Leveraging Large Language Models for Multimodal Search
Oriol Barbany, Michael Huang, Xinliang Zhu, Arnab Dhua
TL;DR
This work presents a comprehensive multimodal search pipeline that combines a novel composed retrieval model with a conversational interface to support image-text queries in fashion. The model fuses CLIP-based image features with a T5 text processor, leverages LoRA adapters, and maps inputs to a shared embedding space trained with an InfoNCE retrieval loss plus language modeling loss, achieving state-of-the-art results on Fashion200K (R@10=71.4, R@50=91.6, Avg=81.5).
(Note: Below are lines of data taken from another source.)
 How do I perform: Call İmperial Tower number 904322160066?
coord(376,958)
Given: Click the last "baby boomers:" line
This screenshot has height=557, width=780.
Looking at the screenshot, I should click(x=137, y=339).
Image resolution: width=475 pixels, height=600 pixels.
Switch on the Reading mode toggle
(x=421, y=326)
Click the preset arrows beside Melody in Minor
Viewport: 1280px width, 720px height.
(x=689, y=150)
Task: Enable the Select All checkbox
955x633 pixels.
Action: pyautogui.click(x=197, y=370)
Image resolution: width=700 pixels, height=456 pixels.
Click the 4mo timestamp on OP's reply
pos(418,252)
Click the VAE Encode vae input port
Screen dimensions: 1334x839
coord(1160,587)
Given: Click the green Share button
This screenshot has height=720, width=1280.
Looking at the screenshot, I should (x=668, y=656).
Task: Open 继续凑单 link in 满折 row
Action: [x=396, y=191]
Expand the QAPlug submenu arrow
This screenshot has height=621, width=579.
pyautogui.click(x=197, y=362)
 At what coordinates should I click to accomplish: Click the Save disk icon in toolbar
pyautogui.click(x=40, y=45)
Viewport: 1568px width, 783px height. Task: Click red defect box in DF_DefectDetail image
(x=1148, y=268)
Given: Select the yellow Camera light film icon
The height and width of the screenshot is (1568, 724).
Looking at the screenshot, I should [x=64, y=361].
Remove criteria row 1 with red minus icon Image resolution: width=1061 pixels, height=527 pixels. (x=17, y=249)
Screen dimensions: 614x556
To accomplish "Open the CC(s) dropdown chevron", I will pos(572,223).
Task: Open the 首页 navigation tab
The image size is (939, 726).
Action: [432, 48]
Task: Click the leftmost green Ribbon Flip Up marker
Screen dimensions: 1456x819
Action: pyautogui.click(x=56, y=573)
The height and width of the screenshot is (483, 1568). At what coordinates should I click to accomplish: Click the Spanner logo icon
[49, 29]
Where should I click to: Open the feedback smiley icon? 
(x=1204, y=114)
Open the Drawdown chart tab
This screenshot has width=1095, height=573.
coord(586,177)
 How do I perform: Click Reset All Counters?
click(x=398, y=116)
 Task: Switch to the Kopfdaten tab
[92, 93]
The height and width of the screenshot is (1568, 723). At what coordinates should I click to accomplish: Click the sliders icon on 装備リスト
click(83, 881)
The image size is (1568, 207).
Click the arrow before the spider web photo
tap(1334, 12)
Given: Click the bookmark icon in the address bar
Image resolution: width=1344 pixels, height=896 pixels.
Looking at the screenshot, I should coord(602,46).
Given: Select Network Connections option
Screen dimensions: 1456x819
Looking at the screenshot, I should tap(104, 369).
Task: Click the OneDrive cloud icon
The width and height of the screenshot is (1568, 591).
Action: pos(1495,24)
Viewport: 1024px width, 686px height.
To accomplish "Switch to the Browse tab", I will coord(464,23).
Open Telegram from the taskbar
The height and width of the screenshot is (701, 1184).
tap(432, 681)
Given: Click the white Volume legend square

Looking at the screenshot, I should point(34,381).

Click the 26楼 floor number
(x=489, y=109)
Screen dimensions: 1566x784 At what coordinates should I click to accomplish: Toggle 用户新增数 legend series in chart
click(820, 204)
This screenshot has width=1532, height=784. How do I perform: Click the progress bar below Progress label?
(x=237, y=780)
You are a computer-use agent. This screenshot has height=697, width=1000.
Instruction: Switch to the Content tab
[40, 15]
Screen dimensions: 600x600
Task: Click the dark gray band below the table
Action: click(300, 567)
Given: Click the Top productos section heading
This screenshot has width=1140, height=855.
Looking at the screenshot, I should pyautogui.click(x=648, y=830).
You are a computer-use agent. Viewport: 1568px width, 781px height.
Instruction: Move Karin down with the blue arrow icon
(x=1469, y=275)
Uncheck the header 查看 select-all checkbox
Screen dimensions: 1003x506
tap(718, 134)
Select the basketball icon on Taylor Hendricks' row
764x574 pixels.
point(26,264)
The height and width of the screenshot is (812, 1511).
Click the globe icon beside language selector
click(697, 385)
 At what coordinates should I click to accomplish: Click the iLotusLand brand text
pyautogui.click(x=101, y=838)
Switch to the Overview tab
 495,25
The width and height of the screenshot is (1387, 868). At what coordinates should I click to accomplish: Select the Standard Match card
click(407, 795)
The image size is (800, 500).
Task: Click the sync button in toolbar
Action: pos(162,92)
The conversational interface, inspired by Visual ChatGPT, uses a prompt manager to orchestrate tools and enable natural-language interaction that leverages previous queries (rag-style context), bridging unimodal and multimodal search. Quantitative and qualitative results demonstrate strong retrieval performance and practical, human-like shopping-assistant behavior, while limitations point to generalization challenges and memory/prompt-length constraints as avenues for future work.
Abstract
Multimodal search has become increasingly important in providing users with a natural and effective way to ex-press their search intentions. Images offer fine-grained details of the desired products, while text allows for easily incorporating search modifications. However, some existing multimodal search systems are unreliable and fail to address simple queries. The problem becomes harder with the large variability of natural language text queries, which may contain ambiguous, implicit, and irrelevant in-formation. Addressing these issues may require systems with enhanced matching capabilities, reasoning abilities, and context-aware query parsing and rewriting. This paper introduces a novel multimodal search model that achieves a new performance milestone on the Fashion200K dataset. Additionally, we propose a novel search interface integrating Large Language Models (LLMs) to facilitate natural language interaction. This interface routes queries to search systems while conversationally engaging with users and considering previous searches. When coupled with our multimodal search model, it heralds a new era of shopping assistants capable of offering human-like interaction and enhancing the overall search experience.